In each reflection, I am only another set of headlights.
She moves like she’s testing me—slow past the feed store, quicker by the florist, then gone behind a passing truck.
I wait, count three, and catch her tail again by the post office.
She turns onto Mill, takes it fast, trusting the turns to lose me.
I let her run. The road dips toward the bridge.
The planks drum under her tires. Spray bursts white against the guardrail.
She crosses, then hooks left into the warehouse strip.
Two turns later, she hits a dead end in an alley by a loading dock, brake lights cutting once before they fade. I roll in slowly.
I kill my lights, ease in, and slow to a crawl.
No cameras here. No porch lights that matter.
The buildings lean like old men who have learned to mind their own business.
The lane kinks left into a bottleneck where a chain-link gate leans on one hinge.
She stops at the bottleneck. Bad place for a stall.
Worse place for a surprise. She knows it.
I park across the angle of her bumper and leave the engine on, then step out and close my door with deliberate care that says I am giving her time to think.
She is already out of the car. The sunglasses are gone.
Her impossibly clear eyes take me in, reflecting everything I give them and nothing of their own.
She leans the small of her back to the brick, one foot flat, one toe set on the edge, poised like a dancer trained for the killing step.
She smiles because that looks good on a mask.
It reads as brave when she does not let it slip.
I stop at the distance where men decide how loud they want to breathe. I let silence hang between us until her eyes flicker and she chirps.
“You follow well,” she says, bright and clipped. American on the surface, something older on the underside. “Neighbors will talk if you park like that.”
“Here, they talk about the day first,” I answer, letting my eyes hover on the locality. “And then the names.”
Her chin tips a half degree, almost a salute. Her lips threaten a smile, a neat row of teeth just showing. “You want my name. You won’t get it.”
“I want your purpose,” I correct her. “The name can wait.”
She laughs once, the sound low in her throat.

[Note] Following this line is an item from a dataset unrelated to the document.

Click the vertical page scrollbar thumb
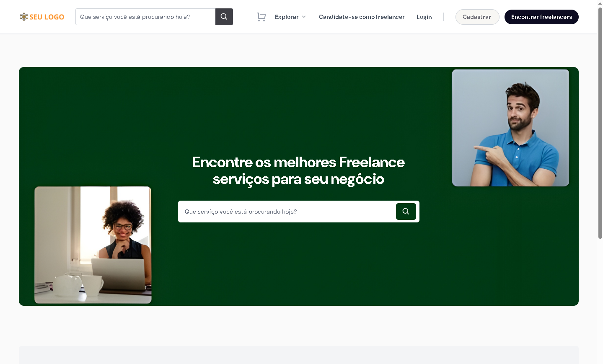 click(600, 126)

“You know it. I’ve seen you all day. Repairing, measuring.
Always with your tools. You put eyes in corners for safety.
Sweet.” She shifts her stance, dipping a little lower.

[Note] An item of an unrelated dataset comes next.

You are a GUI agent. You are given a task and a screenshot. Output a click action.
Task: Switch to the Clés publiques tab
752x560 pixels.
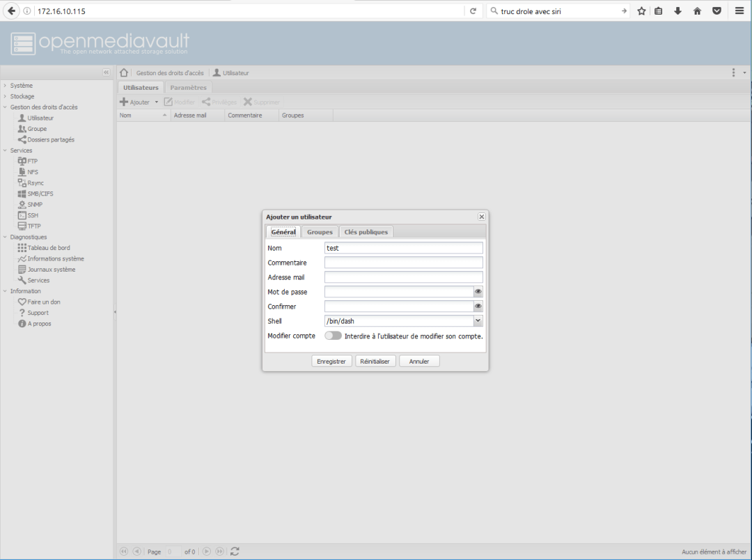(x=366, y=231)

“But you know what? You’re late. When and where—it’s already on a calendar that isn’t in your pocket.
” Her voice trails off into a singsong lilt.
She lifts a hand to the scar near her ear, like a woman unsure if she’s played her trump card well. It is a tell. She wants a cue. I give her one she did not ask for.
“You rent cash, upstairs at The Lantern, second door on the right. Your shoe stays at the jamb when you want to hear without being surprised. You take your coffee without drinking it. Your left shoulder rides high from the weight of a bag you no longer carry. You call at odd hours and mistake silence for control. You said my name once in that room. You said the boy’s schedule ten times. ”
I stare at her. Checkmate.
The smile folds, then returns as if pulled by wire. “I report what I see. So do you.” She turns a lock of hair between her fingers. “We’re the same kind of worker.”
“We are not the same.” I study her for a moment too long, long enough to make her shift. “You sell what you see. I protect it.”
Her gaze slips past me toward the mouth of the alley.
Her hand disappears into her coat pocket and stays there too long for comfort.
I step in, catch her wrist, and press it to the brick with two fingers and an inch of motion.
It is a quiet hold. No one sees it. She gasps once, then steadies, trained not to let the sound mean anything.
“No knives in pockets tonight,” I say. “Not while I’m standing here. Test me and you will learn how quickly I stop you.”
She smiles again. It is a shadow of the first. “Ask what you want to ask.”
“You tell them what you saw,” I say. “Tell them you mistook kindness for weakness. Tell them the boy is not a handle. Tell them I was in your hall today while you made your call and that I will stand on both doors. Use that tone you like, the one that says you are safe while your mind doubts if you are.”
“I will tell them something else,” she says, voice sweet.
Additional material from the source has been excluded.